▶ [Data for analysis]
──────────────────────────────

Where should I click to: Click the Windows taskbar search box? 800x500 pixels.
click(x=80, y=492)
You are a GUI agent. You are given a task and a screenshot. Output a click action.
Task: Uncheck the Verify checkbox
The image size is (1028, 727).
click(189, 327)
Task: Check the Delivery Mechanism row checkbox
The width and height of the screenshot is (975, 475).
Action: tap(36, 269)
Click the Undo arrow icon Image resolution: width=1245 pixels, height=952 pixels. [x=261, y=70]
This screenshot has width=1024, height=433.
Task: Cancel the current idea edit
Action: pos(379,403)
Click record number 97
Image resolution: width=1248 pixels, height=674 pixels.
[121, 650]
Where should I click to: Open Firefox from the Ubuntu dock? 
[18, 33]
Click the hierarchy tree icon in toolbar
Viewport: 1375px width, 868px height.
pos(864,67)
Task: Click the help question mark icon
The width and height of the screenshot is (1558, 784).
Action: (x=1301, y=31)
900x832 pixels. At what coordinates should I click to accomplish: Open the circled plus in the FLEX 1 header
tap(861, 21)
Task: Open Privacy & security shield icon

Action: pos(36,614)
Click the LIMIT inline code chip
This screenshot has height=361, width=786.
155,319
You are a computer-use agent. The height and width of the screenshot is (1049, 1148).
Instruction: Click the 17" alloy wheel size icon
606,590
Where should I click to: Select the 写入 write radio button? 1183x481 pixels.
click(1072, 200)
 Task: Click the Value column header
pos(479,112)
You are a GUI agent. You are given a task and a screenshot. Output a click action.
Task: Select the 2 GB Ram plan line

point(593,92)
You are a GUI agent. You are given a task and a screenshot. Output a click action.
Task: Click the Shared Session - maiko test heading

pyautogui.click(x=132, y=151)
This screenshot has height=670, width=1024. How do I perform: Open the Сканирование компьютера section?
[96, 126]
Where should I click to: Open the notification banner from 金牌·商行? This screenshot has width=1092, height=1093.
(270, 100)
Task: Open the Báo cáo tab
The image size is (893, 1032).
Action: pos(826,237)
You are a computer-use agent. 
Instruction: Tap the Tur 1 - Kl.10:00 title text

──────────────────────────────

▶ [Problem statement] Every line of the material should come back unchanged.

▶ [Response for this exercise]
Where should I click to: Click the Windows taskbar search box? 800x500 pixels.
click(x=80, y=492)
You are a GUI agent. You are given a task and a screenshot. Output a click action.
Task: Uncheck the Verify checkbox
The image size is (1028, 727).
click(189, 327)
Task: Check the Delivery Mechanism row checkbox
The width and height of the screenshot is (975, 475).
Action: tap(36, 269)
Click the Undo arrow icon Image resolution: width=1245 pixels, height=952 pixels. [x=261, y=70]
This screenshot has width=1024, height=433.
Task: Cancel the current idea edit
Action: pos(379,403)
Click record number 97
Image resolution: width=1248 pixels, height=674 pixels.
[121, 650]
Where should I click to: Open Firefox from the Ubuntu dock? 
[18, 33]
Click the hierarchy tree icon in toolbar
Viewport: 1375px width, 868px height.
pos(864,67)
Task: Click the help question mark icon
The width and height of the screenshot is (1558, 784).
Action: (x=1301, y=31)
900x832 pixels. At what coordinates should I click to accomplish: Open the circled plus in the FLEX 1 header
tap(861, 21)
Task: Open Privacy & security shield icon

Action: pos(36,614)
Click the LIMIT inline code chip
This screenshot has height=361, width=786.
155,319
You are a computer-use agent. The height and width of the screenshot is (1049, 1148).
Instruction: Click the 17" alloy wheel size icon
606,590
Where should I click to: Select the 写入 write radio button? 1183x481 pixels.
click(1072, 200)
 Task: Click the Value column header
pos(479,112)
You are a GUI agent. You are given a task and a screenshot. Output a click action.
Task: Select the 2 GB Ram plan line

point(593,92)
You are a GUI agent. You are given a task and a screenshot. Output a click action.
Task: Click the Shared Session - maiko test heading

pyautogui.click(x=132, y=151)
This screenshot has height=670, width=1024. How do I perform: Open the Сканирование компьютера section?
[96, 126]
Where should I click to: Open the notification banner from 金牌·商行? This screenshot has width=1092, height=1093.
(270, 100)
Task: Open the Báo cáo tab
The image size is (893, 1032).
Action: pos(826,237)
You are a computer-use agent. 
Instruction: Tap the Tur 1 - Kl.10:00 title text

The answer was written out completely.